- Native name: 市村 鉄之助
- Born: 1854 Ōgaki Domain, Mino Province, Japan
- Died: 1873 (aged 18–19)
- Allegiance: Tokugawa bakufu
- Branch: Shinsengumi
- Service years: 1867—1869
- Conflicts: Boshin War: Battle of Toba–Fushimi; Battle of Koshu-Katsunuma; Battle of Bonari Pass; Battle of Futamata; Battle of Hakodate;
- Relations: Ichimura Hanemoki (father) Ichimura Tatsunosuke (brother)

= Ichimura Tetsunosuke =

Japanese Shinsengumi member

Ichimura Tetsunosuke (市村 鉄之助) was a Japanese member of the Shinsengumi and Hijikata Toshizō's page. Although commonly believed to be a fictional character, Ichimura Tetsunosuke was a real member of the Shinsengumi.

==History==
Born in 1854, Tetsunosuke was the third son of Ichimura Hanemoki of the Ōgaki Domain, Mino Province, Japan. In 1859, his father was expelled from the Ōgaki Domain, so he was raised in a village in Ōmi Province (present day Nagahama, Shiga Prefecture) and lived with his close relatives there.

In 1867, he joined the Shinsengumi with his older brother Ichimura Tatsunosuke (1846 – March 15, 1872) when he was 14 years old and was the attendant of Vice Commander Hijikata Toshizō.

In 1868, Tatsunosuke left the Kōyō Chinbutai (the renamed Shinsengumi) after the Battle of Kōshū-Katsunuma. However, Tetsunosuke decided to stay with the group. He and the group continued to fight in Aizu, Sendai and later arrived at Republic of Ezo.

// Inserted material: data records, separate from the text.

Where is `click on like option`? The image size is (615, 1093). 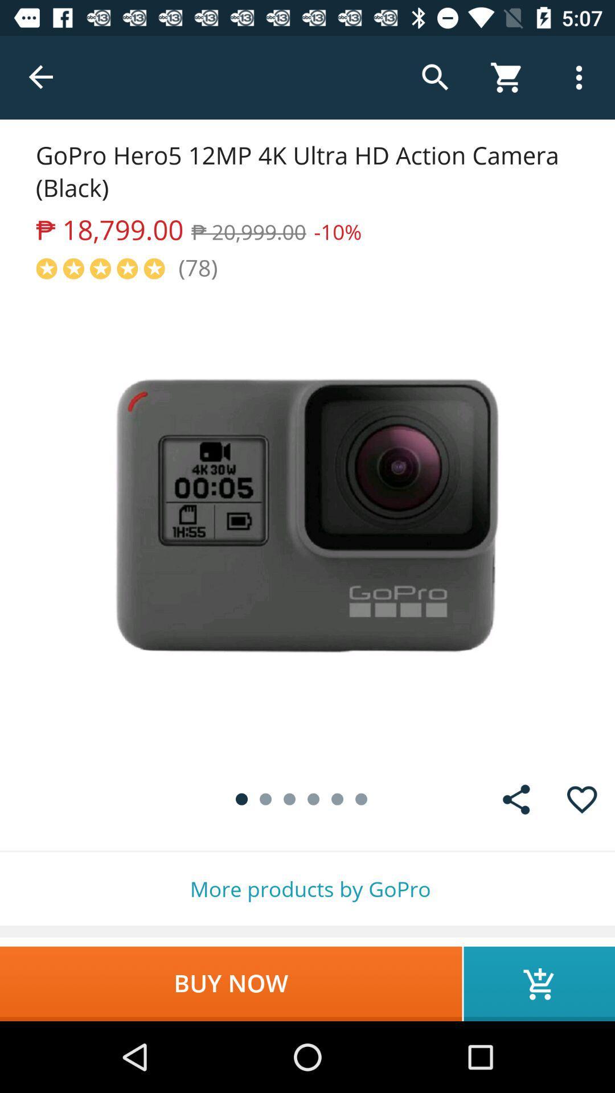
click on like option is located at coordinates (582, 799).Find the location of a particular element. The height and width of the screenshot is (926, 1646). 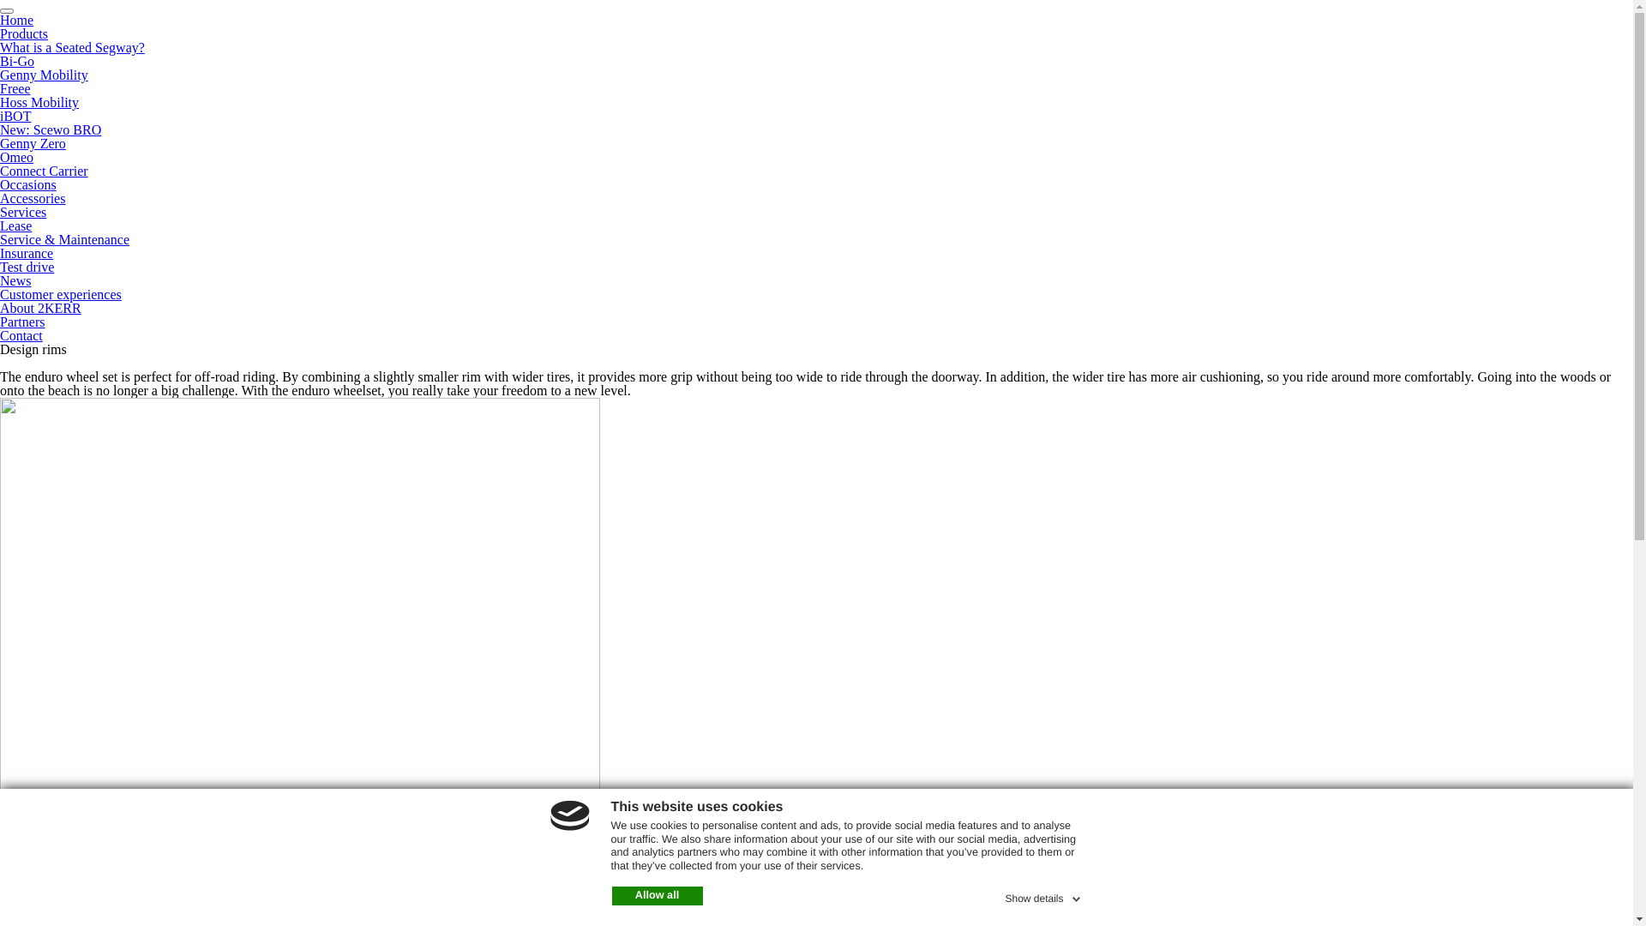

'Genny Zero' is located at coordinates (33, 142). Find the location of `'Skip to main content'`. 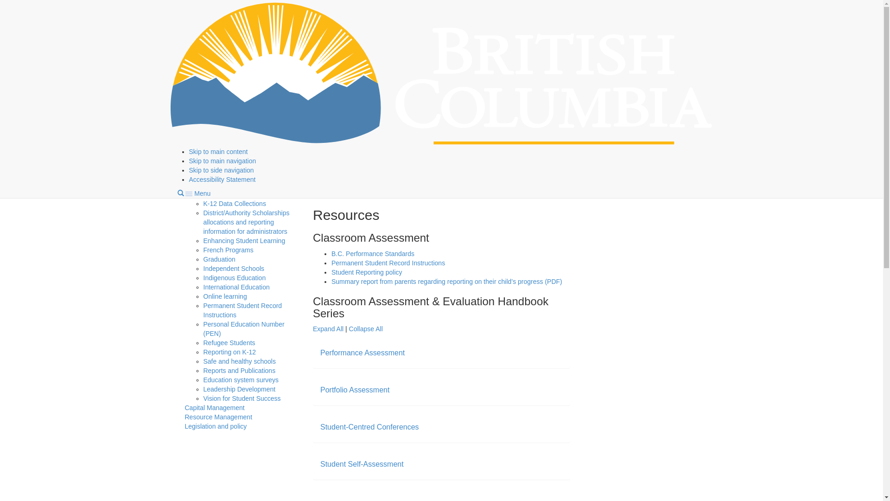

'Skip to main content' is located at coordinates (218, 151).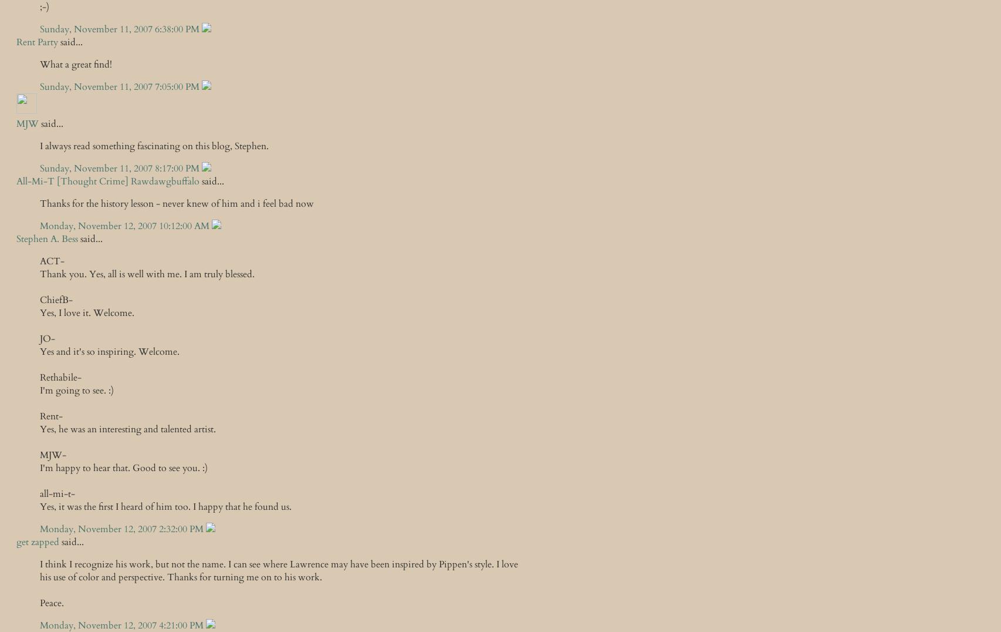  Describe the element at coordinates (40, 299) in the screenshot. I see `'ChiefB-'` at that location.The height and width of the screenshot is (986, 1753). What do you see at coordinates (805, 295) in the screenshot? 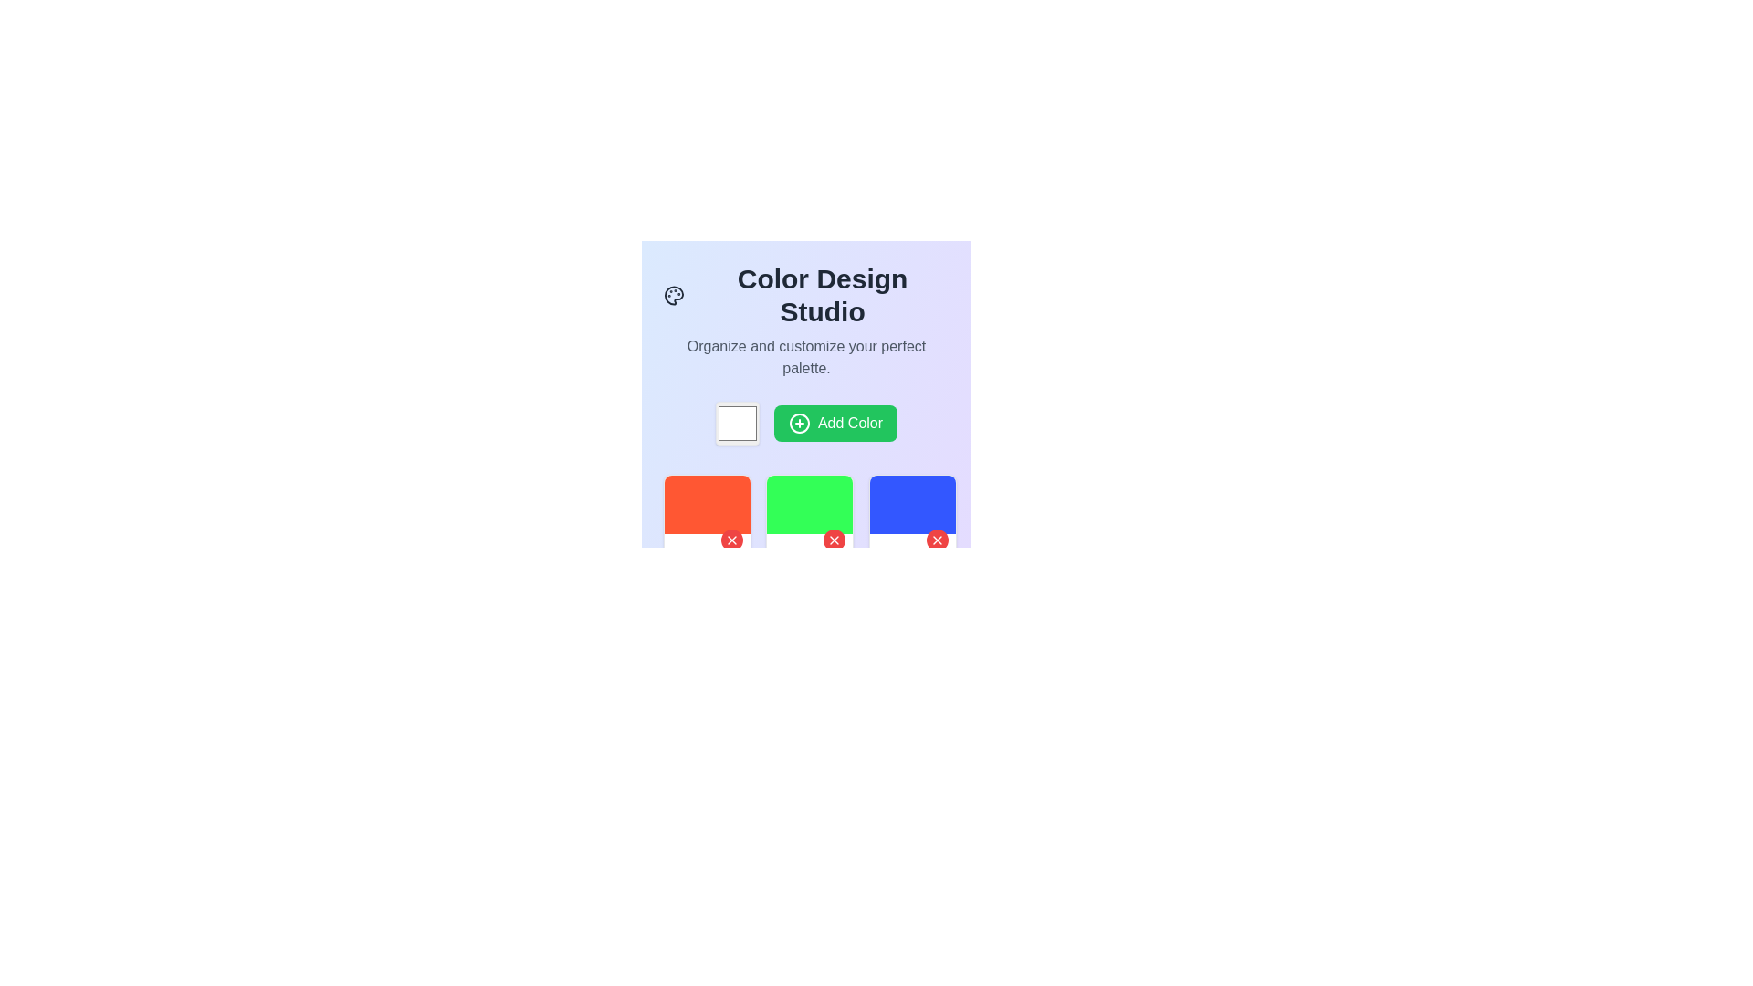
I see `main title text label of the design studio for colors, which is centrally aligned at the top of the section` at bounding box center [805, 295].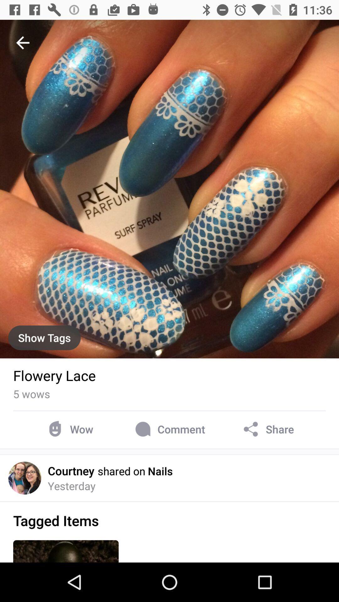  I want to click on open picture, so click(169, 189).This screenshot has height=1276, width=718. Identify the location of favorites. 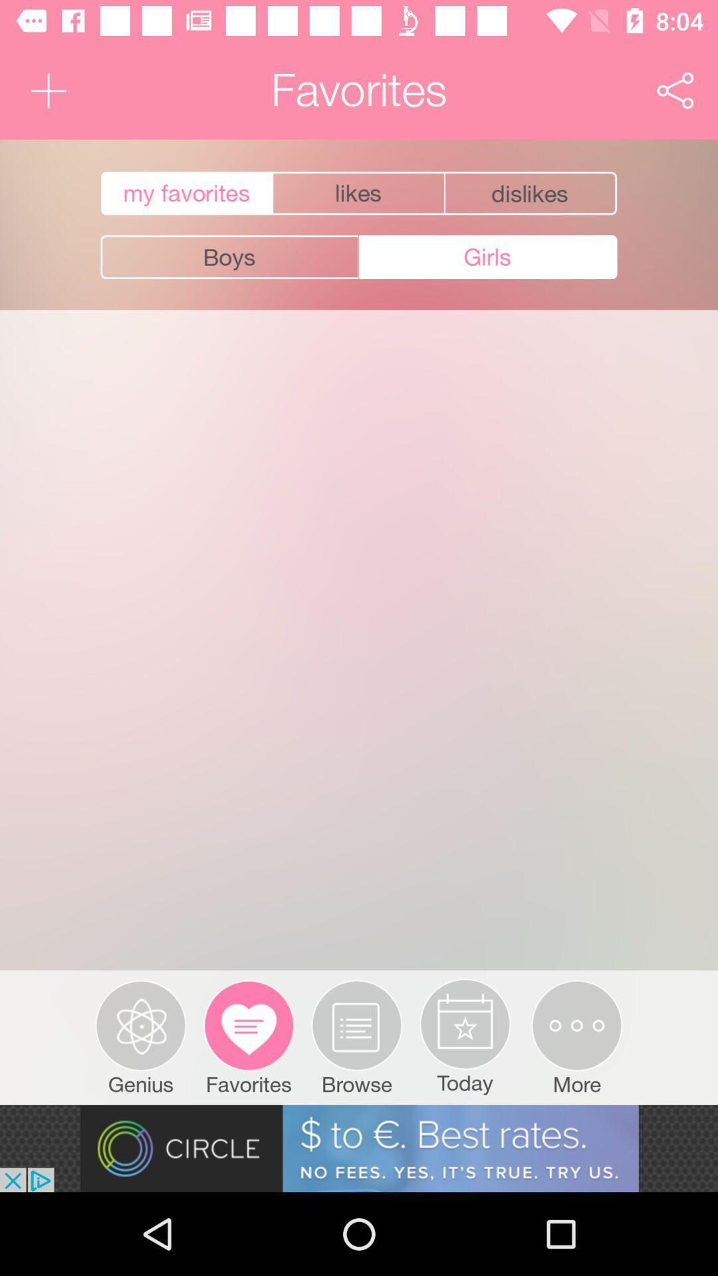
(185, 193).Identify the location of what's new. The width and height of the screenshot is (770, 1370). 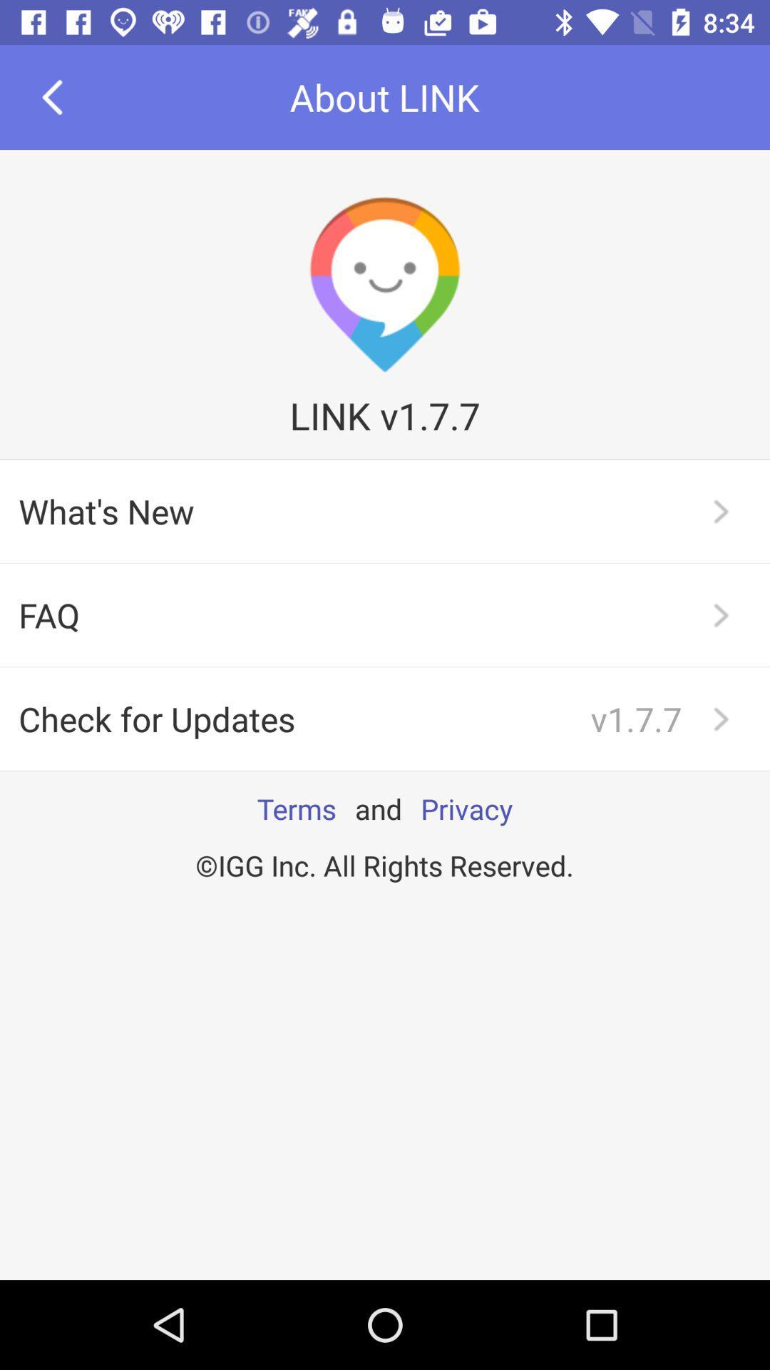
(385, 511).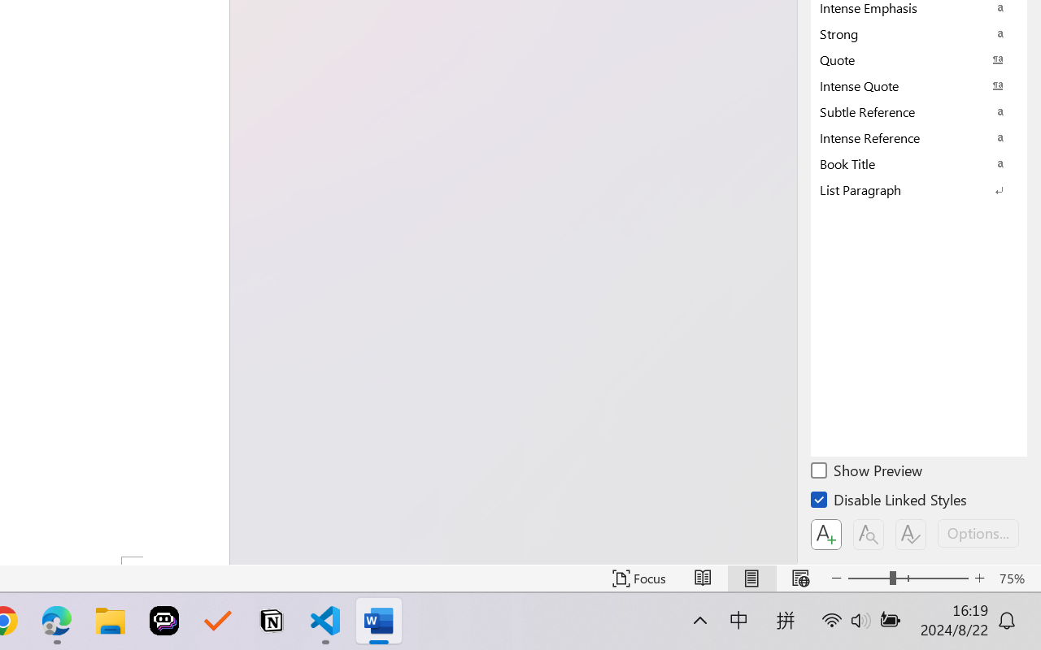 The image size is (1041, 650). Describe the element at coordinates (911, 534) in the screenshot. I see `'Class: NetUIButton'` at that location.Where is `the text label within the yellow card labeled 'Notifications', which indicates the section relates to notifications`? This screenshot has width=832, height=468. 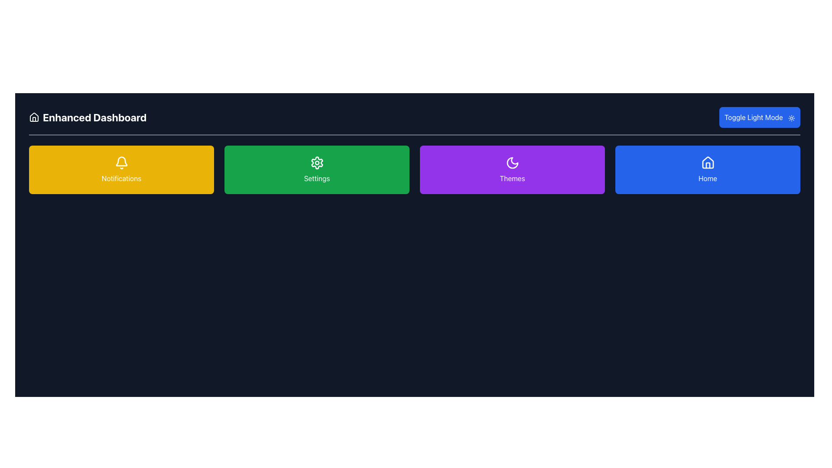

During the final battle of the Boshin War, the Battle of Hakodate, Ichimura Tetsunosuke was summoned by Hijikata on June 14 (lunar calendar May 5), 1869, to a private room in an inn. There, Ichimura was entrusted with Hijikata's death poem, a katana, a letter, a photograph of Hijikata, and several strands of Hijikata's hair. He was instructed to bear them to the home of Satō Hikogorō (Hijikata's brother-in-law) in Hino. Ichimura insisted on staying with Hijikata's side and fight to the death, asked him to look for someone else to deliver them, but Hijikata threatened to kill him should he refused to obey him.

Ichimura reluctantly carried out his orders and left. As he departed from the fortress Goryōkaku, he looked back and saw someone who he believed to be Hijikata watching him from the distance through a small opening in the gate.

He later learned of his master's death on the ship to Yokohama.

Ichimura arrived in Hino three months later. When he arrived at Satō's home he reported the news, and later recounted that there were none that did not weep. Ichimura stayed at Sato's house for two to three years. Later, he returned to Ōgaki, where he was reunited with his brother Tatsunosuke.

==Death==
There are a few theories regarding the date of Ichimura Tetsunosuke's death. It is believed that he died from an illness in his house in Ōgaki in 1873, but according to the relatives of Shimada Kai and tradition of the Kishi family, Tetsunosuke joined Saigō Takamori's army and died during the Satsuma Rebellion in 1877. Therefore, the date of his death is uncertain.

==In popular culture==
Ichimura Tetsunosuke is the protagonist of the manga and anime series Peacemaker Kurogane, which focuses around the exploits of the famous Shinsengumi. He is 15 years old (16 in the manga) and rather short. His brother Tatsunosuke also joins him for the series.

Ichimura is also featured in the anime series, Intrigue in the Bakumatsu - Irohanihoheto, Katsugeki/Touken Ranbu, the short OVA Hijikata Toshizou - Shiro no Kiseki, video game Fu-un Bakumatsu-den and in NHK's 2011 series Shinsengumi Keppuroku.

Ichimura is portrayed by Sosuke Ikematsu in NHK's Shinsengumi!!: Hijikata Toshizo Saigo no Ichinichi.

Ichimura is also a supporting character in Shin Teito Monogatari, the prequel to the bestselling historical fantasy novel Teito Monogatari (Hiroshi Aramata).

Gintama character Sasaki Tetsunosuke is loosely based on him, being a new Shinsengumi recruit and assistant to Hijikata Toshirō (based on Hijikata Toshizō), but also as a younger brother to Sasaki Isaburō (based on Mimawarigumi member Sasaki Tadasaburō, presumed to be the one who orchestrated the assassination of Sakamoto Ryōma, which is also present in the series as Sakamoto Tatsuma).